Just in the past week or so, chances of a Fed December rate hike went from a coin toss to over 80%! Last Monday, U.S. Treasury bond yields climbed to over 3.13% from just under 3% the Friday before! That’s a rise of over 4.5% in a couple days.

Stock prices have moved lower over the past couple days but are still stubbornly close to all-time highs.

The Dent Research investment committee (Harry, Rodney and the gang) met Thursday and we all arrived at the same conclusion: a lot of stocks within the major stock indices are getting creamed, but a few large glamor names are propping up the overall market. Some of those include Google, Netflix and Amazon.

So, lower earnings, revenues and outlooks are affecting individual stocks but not the overall markets… yet.

But as we’ve been writing about for months, the overall economy isn’t all that rosy.

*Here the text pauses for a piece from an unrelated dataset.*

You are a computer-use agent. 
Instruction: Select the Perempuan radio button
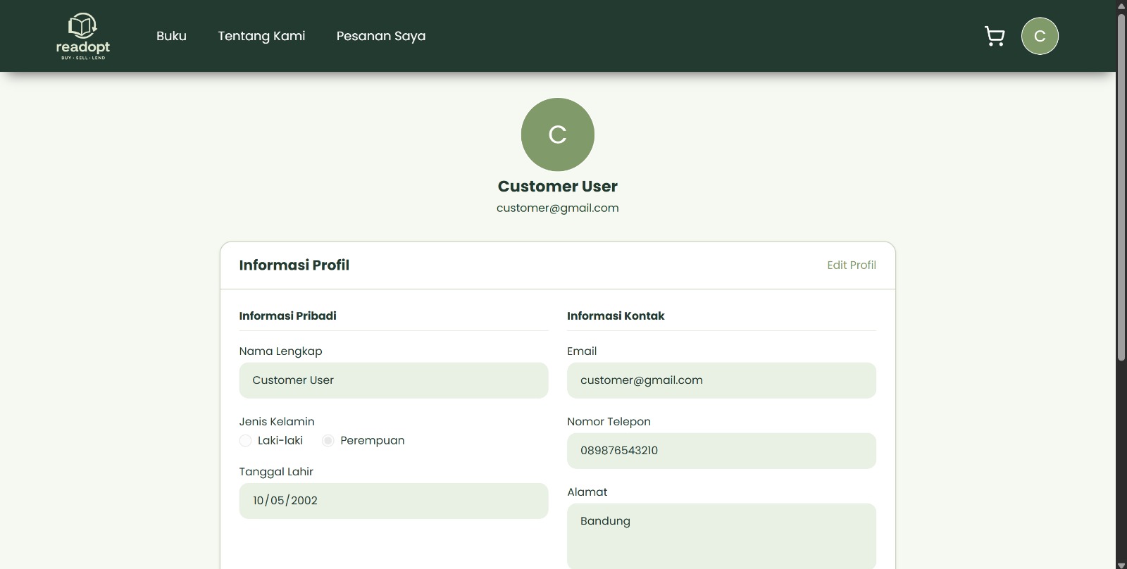(328, 441)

Poor reported earnings over the last quarter is a direct reflection of a poor economy. If corporate earnings are lower, worker paychecks aren’t going up, price aren’t rising, and consumers are probably not spending more.

And guess what? Last month they didn’t spend as much as analysts expected. After no growth in September, October retail sales ended up only 0.1%. Excluding auto sales, they were up just 0.2%, well below estimates (though according to retailers, unseasonably warm weather was the culprit). Friday we saw more even evidence of our shaky situation as producer prices fell again. The October headline number was negative and down 1.6% for the year!

That’s deflation, folks!

If you exclude food and energy, we are up 0.1% in inflation for the year. That isn’t anywhere close to the 2% target the Fed is looking for and could change their mind about hiking, leaving investors even more confused.

Long-term Treasury bond rates did pull back Friday and yesterday after the above reports, along with another shaky manufacturing survey (Empire State). And to pile on more uncertainty, just add in the Paris terrorist attacks!